Du 20 - 05 au 24 - 07 - 2021
Le corps fait grève
Babi Badalov, Amie Barouh, Florian Fouché, Hedwig Houben
Commissariat : Émilie Renard
Vernissage le jeudi 20 mai de 16h à 20h
Alors qu’un virus mutant pousse les corps à se tenir éloignés ; alors que les sommets de l’État nous répartissent au gré d’obscures priorités sanitaires, une force biologique révèle nos défaillances, nos dépendances, une infinie patience. La crise ambiante est le fond sur lequel se déploie l’exposition, au fil d’une si longue année où la culture a été placée sous le régime du non-essentiel. Cette exposition, qui inaugure le programme d’Émilie Renard à Bétonsalon, propose d’observer ce que la fatigue, la lassitude, l’épuisement recèlent de savoirs expérientiels inexplorés, minorés, placés en veille.
Par la représentation de corps dits, perçus ou identifiés comme vulnérables, l’exposition vise à rendre perceptible le signal faible de leurs puissances. Elle réunit les œuvres de quatre artistes qui s’ancrent dans des expériences de corps affaiblis, empêchés, marginalisés ou rendus invisibles.

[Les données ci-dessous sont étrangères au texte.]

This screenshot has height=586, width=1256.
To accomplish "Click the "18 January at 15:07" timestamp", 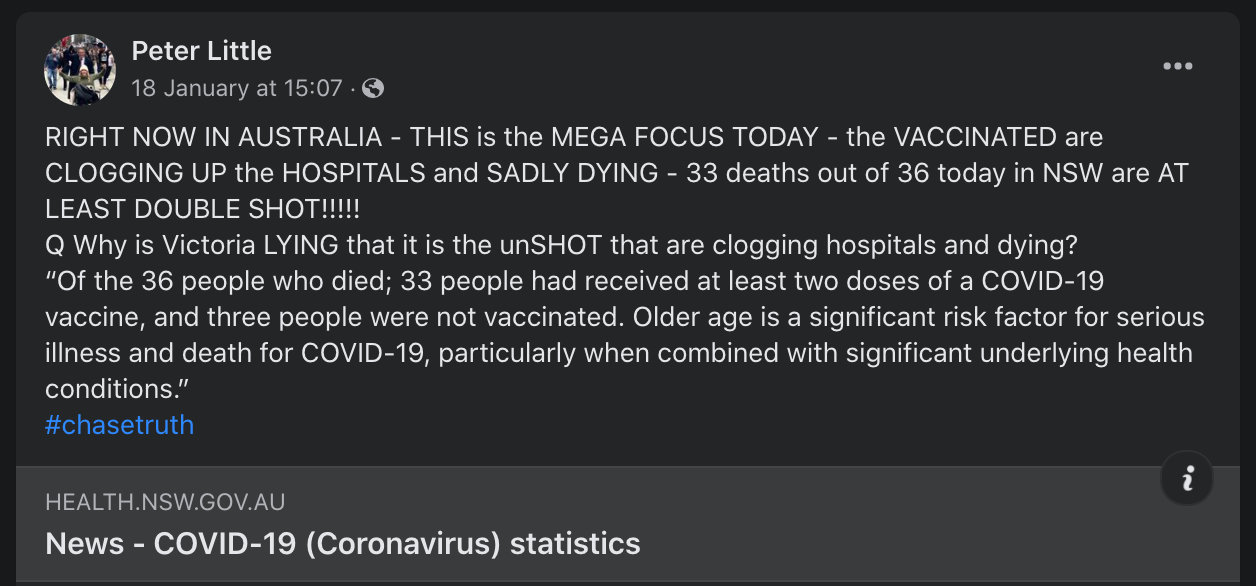I will [x=236, y=88].
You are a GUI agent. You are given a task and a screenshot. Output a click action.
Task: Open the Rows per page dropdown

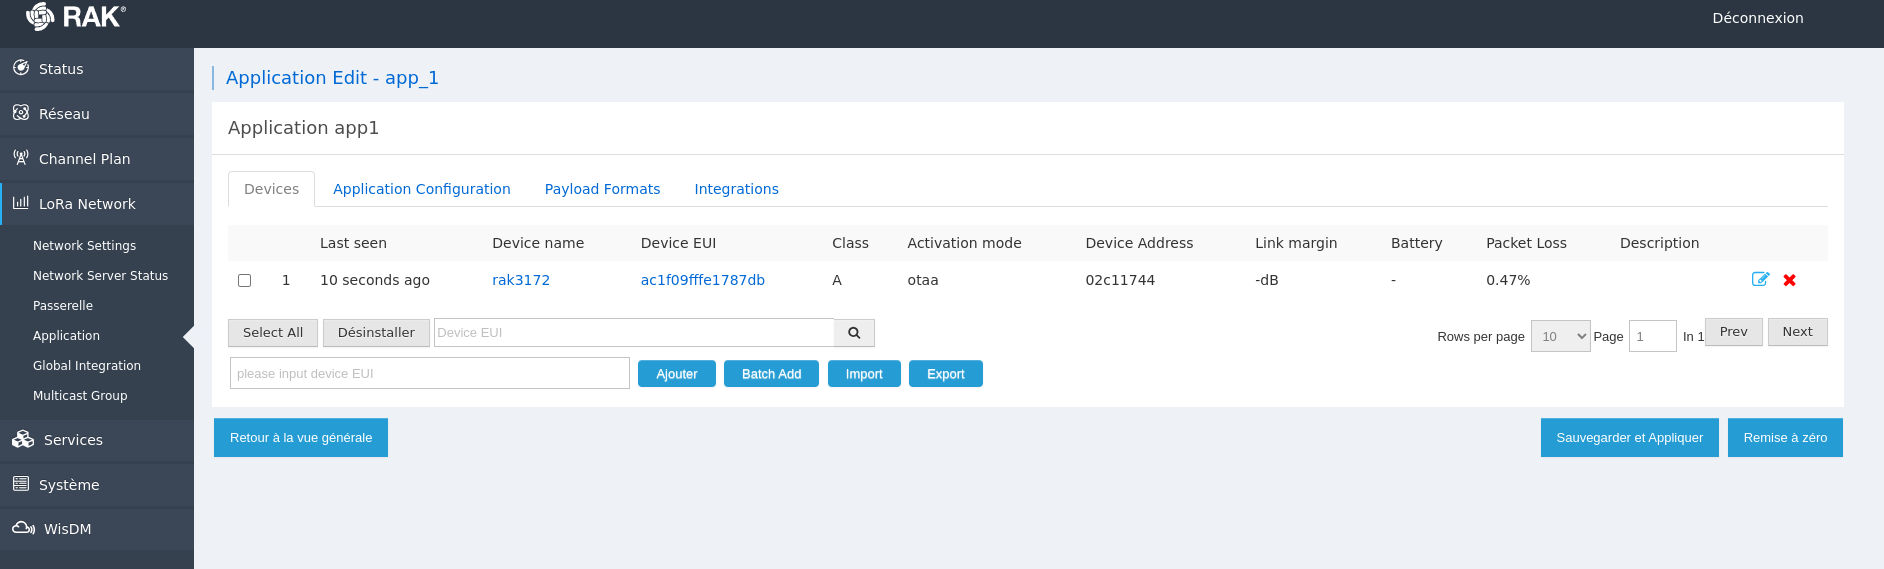coord(1560,336)
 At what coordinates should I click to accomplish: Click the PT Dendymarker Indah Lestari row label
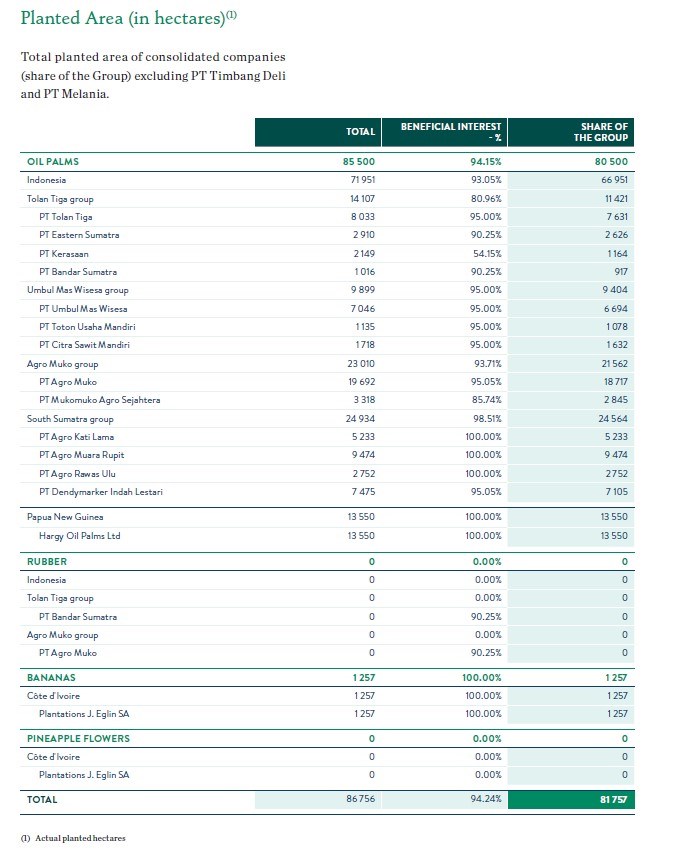(100, 492)
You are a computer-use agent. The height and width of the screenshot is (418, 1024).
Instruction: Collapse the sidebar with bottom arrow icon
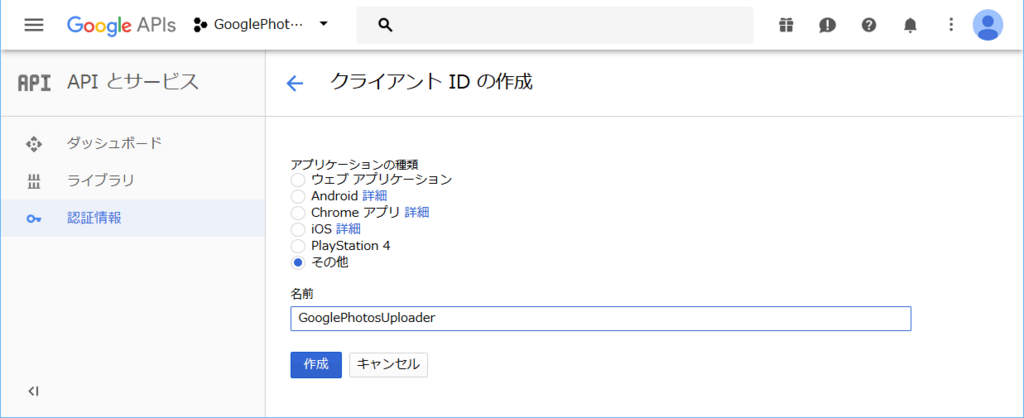[34, 391]
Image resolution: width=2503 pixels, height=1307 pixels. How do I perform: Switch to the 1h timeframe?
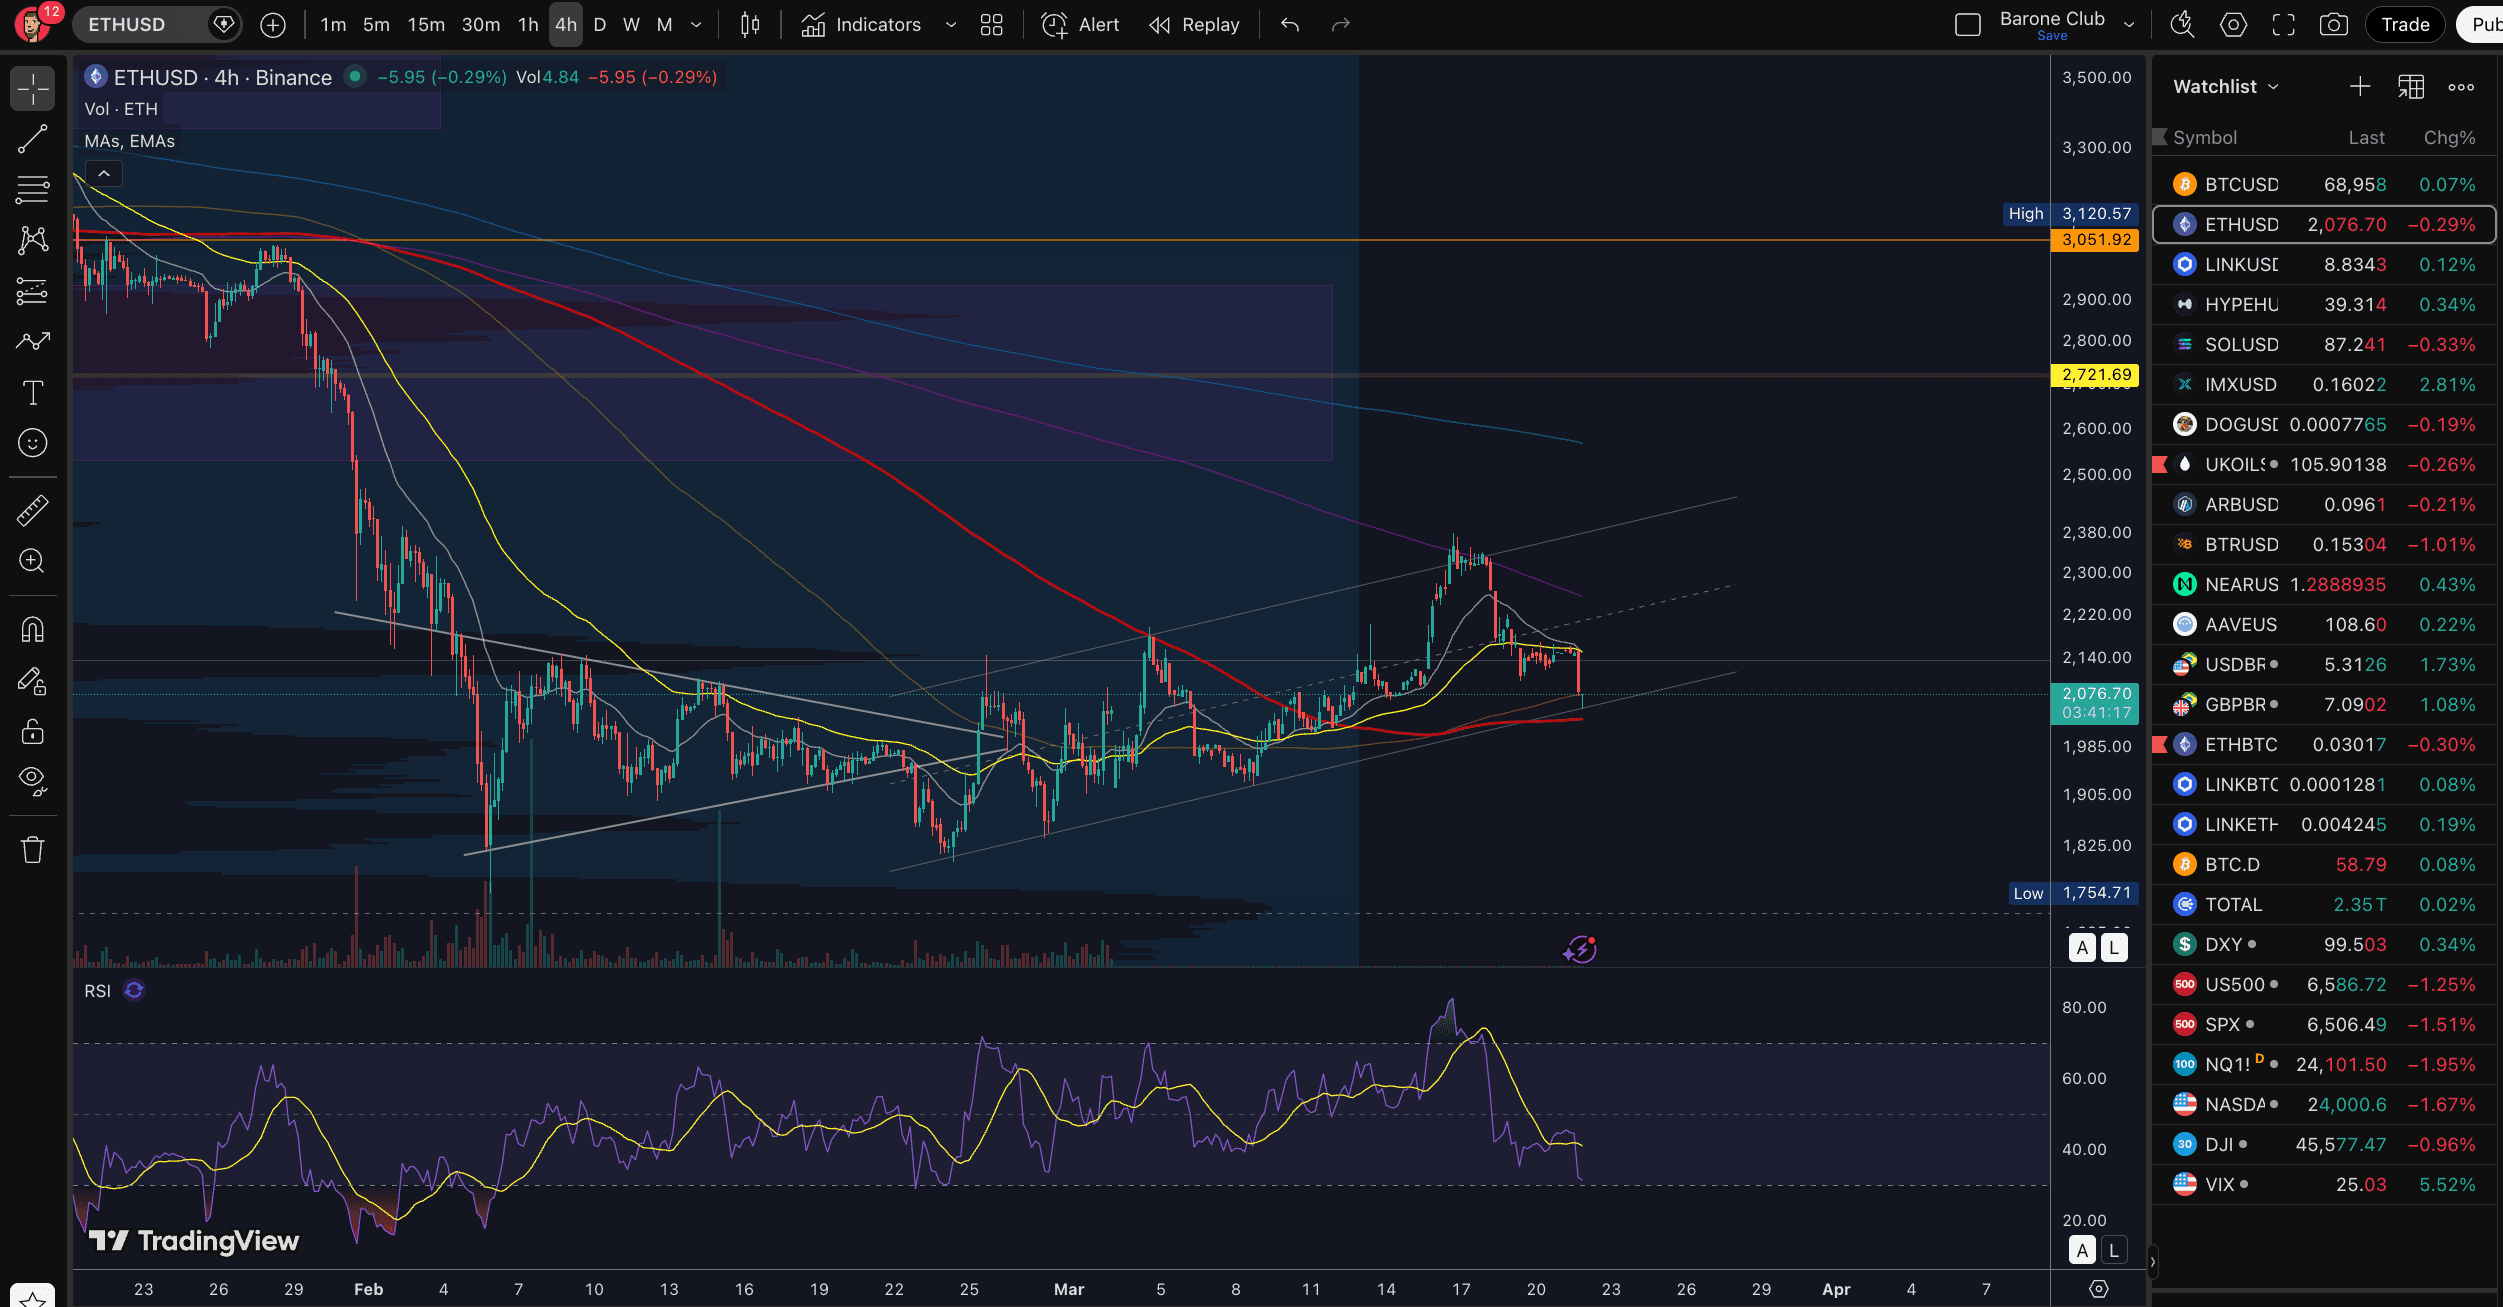pyautogui.click(x=528, y=25)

Il s’agit d’un corps solitaire apportant à l’administration les preuves de son existence légitime (Babi Badalov) ; de Corps, personnage ambivalent qui, profitant du confort d’un canapé, alterne entre concentration et divagations (Hedwig Houben) ; des corps d’amant·es ou d’ami·es animés par la présence d’une caméra qui les déplace et les sépare (Amie Barouh) ; de corps pivotant autour d’un point de bascule entre la position d’assistant·es et celle d’assisté·es (Florian Fouché).
Le titre s’inspire d’une fable de La Fontaine, « Les Membres et l’Estomac », éditée en 1668, dans laquelle les mains, les jambes et les pieds, fatigués de travailler, décident de se mettre à l’arrêt et de cesser d’alimenter l’estomac. La fable décrit un corps dissocié, pris dans un conflit de classe entre les membres travailleur·euses et les organes intérieurs sur lesquels règne l’estomac, dont les fonctions maîtresses – administratives et politiques – s’avèrent être vitales au « royaume » du corps en entier. La crise politique et sanitaire que traverse le corps sera finalement étouffée par le sentiment d’appartenance des organes entre eux, qui remet le corps en ordre de marche.
Le corps fait grève fait l’hypothèse d’un corps mobilisé, délibérément déloyal envers ses fonctions biologiques et rationnelles. Ce titre fonctionne comme une fiction narrative qui précède l’expérience des œuvres, des faits, gestes, dits et écrits qui composent l’exposition, et permet de spéculer sur un corps occupé à se couper de sa tête ; un corps qui ne serait plus tenu à la verticalité ni au fonctionnalisme ; un corps sympathisant avec des anatomies polymorphes qui muteraient en lui, indépendamment de sa volonté.
Dans le cadre du journal de l’exposition, 10 auteur·rices ont été convié·es à s’inspirer librement de la fable de Jean de La Fontaine « Les Membres et l’Estomac » : Babi Badalov, Pierre Bal-Blanc, Amie Barouh, Florian Fouché, No Anger, Gaëlle Obiégly, Julie Pellegrin, Florentien Schevers, Clara Schulmann, Anna Tje. Ces textes seront affichés à l’entrée de l’exposition, avec une conception graphique et typographique assurée par Léna Araguas et Alaric Garnier.